# seeds keep getting stunted, rapid rooter?



## teddy d (Jan 7, 2010)

every seed i germinate with a wet paper towel in a ziplock bag ends up dead. they always sprout a tap root but then they just stop and die. i picked up this rapid rooter seed starter with humidity dome and im keeping two cfl on it for heat and humidity. 

the Directions say to just drop the seed in the hole but they dont say to cover it or anything... so im thinking if i keep it real humid the seeds will stay moist all around. I also keep black paper over the dome being only on day#2 of germination so it gets heat but not a whole lot of light.
look at the photos, you can see new tap roots. 

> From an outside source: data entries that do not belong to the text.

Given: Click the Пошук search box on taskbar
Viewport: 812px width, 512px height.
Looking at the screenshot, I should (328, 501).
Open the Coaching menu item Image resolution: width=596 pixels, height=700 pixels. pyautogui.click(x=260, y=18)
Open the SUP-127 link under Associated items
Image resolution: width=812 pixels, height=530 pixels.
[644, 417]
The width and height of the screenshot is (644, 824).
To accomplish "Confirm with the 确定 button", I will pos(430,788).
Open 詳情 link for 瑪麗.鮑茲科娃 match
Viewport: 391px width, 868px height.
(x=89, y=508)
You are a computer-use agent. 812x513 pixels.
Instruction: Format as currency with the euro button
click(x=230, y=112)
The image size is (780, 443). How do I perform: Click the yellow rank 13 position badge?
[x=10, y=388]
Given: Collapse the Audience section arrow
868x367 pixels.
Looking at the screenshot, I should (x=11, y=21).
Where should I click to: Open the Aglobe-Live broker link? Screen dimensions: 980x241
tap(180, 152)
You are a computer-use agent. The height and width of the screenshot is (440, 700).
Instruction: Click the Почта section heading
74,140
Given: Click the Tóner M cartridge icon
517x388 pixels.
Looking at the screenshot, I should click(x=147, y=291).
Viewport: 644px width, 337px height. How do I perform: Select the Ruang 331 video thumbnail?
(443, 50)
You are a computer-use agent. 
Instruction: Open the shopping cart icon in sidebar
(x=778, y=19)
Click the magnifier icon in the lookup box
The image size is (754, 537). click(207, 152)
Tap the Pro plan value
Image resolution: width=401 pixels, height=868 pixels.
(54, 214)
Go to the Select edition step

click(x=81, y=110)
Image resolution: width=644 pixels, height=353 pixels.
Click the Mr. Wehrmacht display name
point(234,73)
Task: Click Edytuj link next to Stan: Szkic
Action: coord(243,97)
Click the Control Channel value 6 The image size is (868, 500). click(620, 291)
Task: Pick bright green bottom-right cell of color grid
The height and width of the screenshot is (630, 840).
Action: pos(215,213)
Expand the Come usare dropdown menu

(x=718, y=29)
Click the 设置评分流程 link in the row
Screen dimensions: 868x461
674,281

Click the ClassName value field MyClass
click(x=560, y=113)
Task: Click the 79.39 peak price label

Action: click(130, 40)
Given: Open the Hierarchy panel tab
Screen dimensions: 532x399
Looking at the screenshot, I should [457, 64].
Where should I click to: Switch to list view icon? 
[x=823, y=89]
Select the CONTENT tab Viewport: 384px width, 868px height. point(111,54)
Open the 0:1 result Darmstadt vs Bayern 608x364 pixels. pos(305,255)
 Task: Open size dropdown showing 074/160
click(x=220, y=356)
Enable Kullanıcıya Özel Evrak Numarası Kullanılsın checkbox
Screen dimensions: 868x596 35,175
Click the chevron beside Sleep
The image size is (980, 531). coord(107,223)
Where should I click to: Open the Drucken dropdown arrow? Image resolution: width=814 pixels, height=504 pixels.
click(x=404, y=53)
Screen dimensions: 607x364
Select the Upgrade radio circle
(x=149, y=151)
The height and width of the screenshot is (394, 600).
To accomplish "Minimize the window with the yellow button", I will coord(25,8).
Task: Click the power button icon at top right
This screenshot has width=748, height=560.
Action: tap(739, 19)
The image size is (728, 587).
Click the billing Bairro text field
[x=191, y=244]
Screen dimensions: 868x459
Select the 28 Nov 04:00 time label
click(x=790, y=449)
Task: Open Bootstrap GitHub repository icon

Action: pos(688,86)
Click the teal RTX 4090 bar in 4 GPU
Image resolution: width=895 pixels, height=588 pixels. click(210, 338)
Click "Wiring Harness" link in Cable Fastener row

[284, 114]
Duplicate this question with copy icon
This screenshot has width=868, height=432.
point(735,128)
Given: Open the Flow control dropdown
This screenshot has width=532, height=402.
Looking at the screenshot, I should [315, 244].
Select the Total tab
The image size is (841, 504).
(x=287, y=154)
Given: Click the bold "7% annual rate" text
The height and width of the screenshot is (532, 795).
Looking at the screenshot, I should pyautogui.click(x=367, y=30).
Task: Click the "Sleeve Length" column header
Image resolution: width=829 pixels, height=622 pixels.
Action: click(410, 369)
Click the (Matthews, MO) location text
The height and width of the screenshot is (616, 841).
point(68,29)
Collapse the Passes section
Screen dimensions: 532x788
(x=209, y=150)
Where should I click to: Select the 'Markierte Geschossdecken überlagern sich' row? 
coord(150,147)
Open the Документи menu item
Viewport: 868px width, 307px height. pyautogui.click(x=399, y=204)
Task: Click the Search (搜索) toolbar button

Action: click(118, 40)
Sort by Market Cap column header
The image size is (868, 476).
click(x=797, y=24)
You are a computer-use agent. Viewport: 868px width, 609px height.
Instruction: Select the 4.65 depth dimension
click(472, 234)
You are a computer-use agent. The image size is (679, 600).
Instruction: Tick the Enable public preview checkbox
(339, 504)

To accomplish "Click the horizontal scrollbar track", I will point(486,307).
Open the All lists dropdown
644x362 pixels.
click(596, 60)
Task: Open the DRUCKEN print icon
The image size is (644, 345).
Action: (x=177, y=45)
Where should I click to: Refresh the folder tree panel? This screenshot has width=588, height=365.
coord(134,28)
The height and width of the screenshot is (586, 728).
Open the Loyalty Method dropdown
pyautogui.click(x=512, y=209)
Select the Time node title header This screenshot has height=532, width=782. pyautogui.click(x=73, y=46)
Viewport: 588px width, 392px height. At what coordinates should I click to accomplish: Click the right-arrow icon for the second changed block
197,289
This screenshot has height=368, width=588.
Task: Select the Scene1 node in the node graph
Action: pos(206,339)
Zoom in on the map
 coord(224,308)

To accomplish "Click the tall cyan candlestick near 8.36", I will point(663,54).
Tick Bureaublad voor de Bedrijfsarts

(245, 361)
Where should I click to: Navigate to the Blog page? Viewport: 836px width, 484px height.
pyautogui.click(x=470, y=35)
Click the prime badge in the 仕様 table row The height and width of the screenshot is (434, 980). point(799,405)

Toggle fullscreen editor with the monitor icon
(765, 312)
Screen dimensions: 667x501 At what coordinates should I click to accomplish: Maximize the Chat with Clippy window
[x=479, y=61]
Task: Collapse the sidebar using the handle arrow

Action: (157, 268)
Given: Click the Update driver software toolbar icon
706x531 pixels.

Do you think this is this an ok method? the dude at the store said its the best way cuz its already treated and PH'd and all i have to do is ad water


----------



## ozzydiodude (Jan 7, 2010)

IMO it should work fine. You are the first I have seen using it so your experences with it will help us all. 

I think Rapid rooter is peat moss based and would think you should gently close the hole after putting the seed in it


----------



## Locked (Jan 7, 2010)

I hve had nothing but bad experience using rapid rooter plugs to germ in...they work great for clones for me but I think I had 2 germ out of 12...


----------



## teddy d (Jan 7, 2010)

no it is not peat based, infact it contains none. it is made of some type of tree bark and is supposed to have the perfect air to soil mixture along with th proper nutes and ph adjusted, promoting fast growth ...


not sure i have so much confidence in it just yet though, maybe i have crap seeds, since its just bagseed.. i just want to grow i dont care what strain or how good it is at this point im just learning.


----------



## teddy d (Jan 7, 2010)

Hamster Lewis said:
			
		

> I hve had nothing but bad experience using rapid rooter plugs to germ in...they work great for clones for me but I think I had 2 germ out of 12...


so far 4 out of 5 are showing tap roots before i put them in the rapid rooter plugs. so it seems they should grow... 

I hope my experience will differ from yours hamster. thanks for the comment.


----------



## Locked (Jan 7, 2010)

teddy d said:
			
		

> no it is not peat based, infact it contains none. it is made of some type of tree bark and is supposed to have the perfect air to soil mixture along with th proper nutes and ph adjusted, promoting fast growth ...
> 
> 
> not sure i have so much confidence in it just yet though, maybe i have crap seeds, since its just bagseed.. i just want to grow i dont care what strain or how good it is at this point im just learning.



Are you going to be growing soil or hydro? I hve gone through so many different ways to try and germ seeds...the beginning of my current grow was a nightmare....I hve found what works best for me when germing seeds is too soak the seeds for 12 hours or so...then fill my solo cup up 3/4 of the way with my seed starting soil...then I mist the top of the soil with water that has a ph of 6.5...then place my seed on the soil, add about a 1/2 inch of soil then mist that really good....then pour ph'd water slowly through the cup till it runs out the holes in the bottom of the cup and then put it in my tent under the light but off to the side...I hve had a 100% germ rate with this...


----------



## ozzydiodude (Jan 7, 2010)

Good luck and green Mojo to help you get started.


----------



## Locked (Jan 7, 2010)

teddy d said:
			
		

> so far 4 out of 5 are showing tap roots before i put them in the rapid rooter plugs. so it seems they should grow...
> 
> I hope my experience will differ from yours hamster. thanks for the comment.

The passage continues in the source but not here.